━━━━━ Metin Parçası
Alman olan Avusturya, yüce Alman vatanına tekrar dönmelidir ve bu dönüş asla herhangi bir iktisadi sebepten dolayı olmamalıdır. Hayır, hayır! Asla! Bu birleşme iktisadi bakımdan önemsiz, hatta zararlı olsa bile mutlaka gerçekleşmelidir. Aynı kan aynı imparatorluğa aittir. Öz çocuklarını tek devlet halinde bir araya toplamadıkça, Alman milletinin sömürge politikası izlemeye hakkı olmayacaktır. Devletin toprakları bütün Almanları içine aldığı zaman onları besleyemezse milletin duyacağı zorunluluktan, yabancı toplakları ele geçirmek hakkı doğacaktır. O zaman, pulluğun yerini kılıç alacak ve savaşın gözyaşları, geleceğin dünyasının hasadını hazırlayacaktır.
(İçerik'ten)
━━━━━━━━━━
▸ **Yapılacak İşler**:
1 > Avusturya'nın birleşmesini anlatan metindeki "Bu birleşme iktisadi bakımdan önemsiz, hatta zararlı olsa bile mutlaka gerçekleşmelidir." cümlesini İngilizceye çevirin.
2 > Avusturya'nın birleşmesini anlatan metni kaldığı yerden alıp sürdürün.
━━━━━ Verilen Veriler
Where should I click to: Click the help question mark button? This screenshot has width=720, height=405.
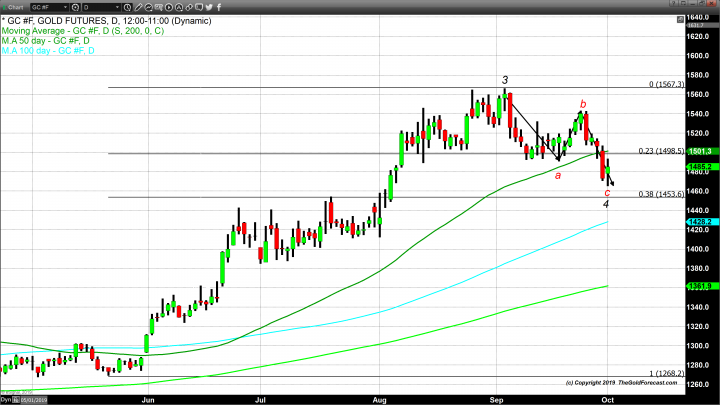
━━━━━━━━━━
▸ **Görev Yanıtları**:
1 > This union must come about no matter what, even if it is economically insignificant or even harmful.

2 >
************
Bu kitapta, çağımızın kötülük sembolü Adolf Hitlerin kendine özgü politik felsefesini (Faşizm) kaleme aldığı KAVGAM kitabının, Japon çizgi roman tarzı olan Manga formunda öyküleştirilmiş uyarlamasını bulacaksınız. Neredeyse orijinal metne sadık kalarak kitabı mangalaştıran Japon yayınevi East Press, amacının; okuyuculara, tarafsız, eleştirel bir yorumla, eserin özünü kavratıp zamanın insan hakları sorunlarını biraz olsun düşündürmek ve katkı sağlayabilmek olduğunu özellikle belirtiyor. Daha önce birçok klasik romanın yanı sıra Karl Marxın Kapital adlı eserini de mangalaştıran East Press, bu iki eserin, özellikle de KAVGAMın manga basımı ile bütün dünyada büyük yankı uyandırdı, kitapların satışı yüz binleri buldu.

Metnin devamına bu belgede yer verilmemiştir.